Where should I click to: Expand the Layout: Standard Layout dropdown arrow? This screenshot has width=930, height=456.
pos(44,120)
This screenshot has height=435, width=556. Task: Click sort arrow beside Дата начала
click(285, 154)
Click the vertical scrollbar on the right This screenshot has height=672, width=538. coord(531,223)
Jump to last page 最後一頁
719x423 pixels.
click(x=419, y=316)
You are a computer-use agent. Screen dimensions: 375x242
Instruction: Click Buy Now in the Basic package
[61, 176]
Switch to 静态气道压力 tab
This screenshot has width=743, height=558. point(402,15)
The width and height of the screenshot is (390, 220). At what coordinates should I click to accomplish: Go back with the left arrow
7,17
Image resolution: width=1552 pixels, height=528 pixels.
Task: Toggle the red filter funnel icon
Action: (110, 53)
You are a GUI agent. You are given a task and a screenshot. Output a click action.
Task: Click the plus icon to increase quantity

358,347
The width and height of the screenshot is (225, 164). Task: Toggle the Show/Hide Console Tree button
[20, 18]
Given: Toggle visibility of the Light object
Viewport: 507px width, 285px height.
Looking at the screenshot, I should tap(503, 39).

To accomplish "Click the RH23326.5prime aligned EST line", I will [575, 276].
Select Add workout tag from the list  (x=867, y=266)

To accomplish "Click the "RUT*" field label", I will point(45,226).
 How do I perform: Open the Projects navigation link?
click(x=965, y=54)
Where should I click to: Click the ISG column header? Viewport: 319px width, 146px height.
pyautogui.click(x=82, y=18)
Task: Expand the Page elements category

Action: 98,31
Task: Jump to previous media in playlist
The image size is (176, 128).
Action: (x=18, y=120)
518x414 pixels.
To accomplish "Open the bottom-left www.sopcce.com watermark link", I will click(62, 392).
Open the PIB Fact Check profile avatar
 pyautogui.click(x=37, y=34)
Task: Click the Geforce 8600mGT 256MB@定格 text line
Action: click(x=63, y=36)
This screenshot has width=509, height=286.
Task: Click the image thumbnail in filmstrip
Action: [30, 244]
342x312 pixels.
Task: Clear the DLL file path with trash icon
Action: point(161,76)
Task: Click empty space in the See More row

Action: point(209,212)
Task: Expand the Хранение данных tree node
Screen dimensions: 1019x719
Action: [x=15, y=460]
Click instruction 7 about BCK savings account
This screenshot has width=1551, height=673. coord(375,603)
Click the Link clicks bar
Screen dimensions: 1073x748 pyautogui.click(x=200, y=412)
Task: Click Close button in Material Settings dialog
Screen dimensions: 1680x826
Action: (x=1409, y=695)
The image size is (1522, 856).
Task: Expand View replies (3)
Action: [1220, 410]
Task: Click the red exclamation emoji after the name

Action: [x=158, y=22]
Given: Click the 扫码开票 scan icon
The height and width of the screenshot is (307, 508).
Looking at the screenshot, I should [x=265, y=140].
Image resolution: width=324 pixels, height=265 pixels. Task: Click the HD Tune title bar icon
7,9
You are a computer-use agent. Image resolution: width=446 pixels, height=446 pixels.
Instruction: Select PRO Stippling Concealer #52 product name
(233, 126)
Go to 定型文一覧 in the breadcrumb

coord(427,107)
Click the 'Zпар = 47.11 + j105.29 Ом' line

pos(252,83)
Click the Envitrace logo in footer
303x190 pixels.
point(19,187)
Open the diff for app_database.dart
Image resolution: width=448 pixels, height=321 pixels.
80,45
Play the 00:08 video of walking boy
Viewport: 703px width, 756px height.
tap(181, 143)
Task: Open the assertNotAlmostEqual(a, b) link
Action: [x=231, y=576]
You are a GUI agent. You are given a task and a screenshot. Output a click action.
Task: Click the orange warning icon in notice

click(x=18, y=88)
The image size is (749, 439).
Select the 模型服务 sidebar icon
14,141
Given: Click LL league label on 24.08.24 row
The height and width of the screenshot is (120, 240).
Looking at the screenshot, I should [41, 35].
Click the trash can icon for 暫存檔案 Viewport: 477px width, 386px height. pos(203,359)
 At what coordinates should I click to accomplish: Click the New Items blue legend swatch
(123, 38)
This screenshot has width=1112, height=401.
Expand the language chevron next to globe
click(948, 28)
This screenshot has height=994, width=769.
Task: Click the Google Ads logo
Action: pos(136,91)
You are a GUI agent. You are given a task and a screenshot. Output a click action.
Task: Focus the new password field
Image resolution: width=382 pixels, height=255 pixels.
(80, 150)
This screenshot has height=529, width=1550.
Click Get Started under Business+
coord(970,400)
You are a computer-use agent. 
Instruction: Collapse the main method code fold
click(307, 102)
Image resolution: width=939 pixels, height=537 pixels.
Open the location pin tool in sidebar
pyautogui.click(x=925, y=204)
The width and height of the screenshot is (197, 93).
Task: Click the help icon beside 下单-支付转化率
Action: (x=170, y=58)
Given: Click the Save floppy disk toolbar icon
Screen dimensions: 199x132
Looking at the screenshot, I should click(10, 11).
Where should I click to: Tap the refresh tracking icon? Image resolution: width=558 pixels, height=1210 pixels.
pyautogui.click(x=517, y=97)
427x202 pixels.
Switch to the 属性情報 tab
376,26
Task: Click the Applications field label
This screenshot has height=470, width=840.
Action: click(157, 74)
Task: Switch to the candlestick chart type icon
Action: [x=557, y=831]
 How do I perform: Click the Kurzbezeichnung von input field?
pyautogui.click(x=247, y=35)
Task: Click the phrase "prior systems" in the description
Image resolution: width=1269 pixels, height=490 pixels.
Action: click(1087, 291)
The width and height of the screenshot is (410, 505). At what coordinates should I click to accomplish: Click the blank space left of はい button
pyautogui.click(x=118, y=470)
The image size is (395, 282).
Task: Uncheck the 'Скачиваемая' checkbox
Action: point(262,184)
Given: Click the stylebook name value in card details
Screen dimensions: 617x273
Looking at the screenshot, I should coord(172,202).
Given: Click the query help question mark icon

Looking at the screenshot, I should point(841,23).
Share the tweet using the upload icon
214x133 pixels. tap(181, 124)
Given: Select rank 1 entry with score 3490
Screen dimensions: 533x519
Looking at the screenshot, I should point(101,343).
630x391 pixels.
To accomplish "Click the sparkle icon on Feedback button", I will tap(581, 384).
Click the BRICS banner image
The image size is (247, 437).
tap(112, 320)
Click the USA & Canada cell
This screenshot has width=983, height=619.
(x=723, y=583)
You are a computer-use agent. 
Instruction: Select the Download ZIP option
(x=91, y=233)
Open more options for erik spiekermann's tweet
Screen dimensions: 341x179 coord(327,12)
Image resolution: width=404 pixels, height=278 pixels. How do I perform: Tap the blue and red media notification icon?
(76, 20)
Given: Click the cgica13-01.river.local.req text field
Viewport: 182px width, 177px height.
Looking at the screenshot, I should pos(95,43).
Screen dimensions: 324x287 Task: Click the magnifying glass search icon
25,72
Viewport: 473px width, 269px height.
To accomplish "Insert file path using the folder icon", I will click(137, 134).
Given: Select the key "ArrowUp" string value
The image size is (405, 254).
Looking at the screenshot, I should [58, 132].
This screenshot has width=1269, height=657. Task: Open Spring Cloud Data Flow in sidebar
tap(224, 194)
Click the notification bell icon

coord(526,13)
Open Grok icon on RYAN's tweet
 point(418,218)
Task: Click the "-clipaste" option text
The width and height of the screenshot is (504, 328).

------

• _Work order_: Above are the entries. Quote exactly the lines from the one bearing "Given: Click the stylebook" through the one bearing "Given: Select rank 1 entry with score 3490".

• _Result_:
Given: Click the stylebook name value in card details
Screen dimensions: 617x273
Looking at the screenshot, I should coord(172,202).
Given: Click the query help question mark icon

Looking at the screenshot, I should point(841,23).
Share the tweet using the upload icon
214x133 pixels. tap(181, 124)
Given: Select rank 1 entry with score 3490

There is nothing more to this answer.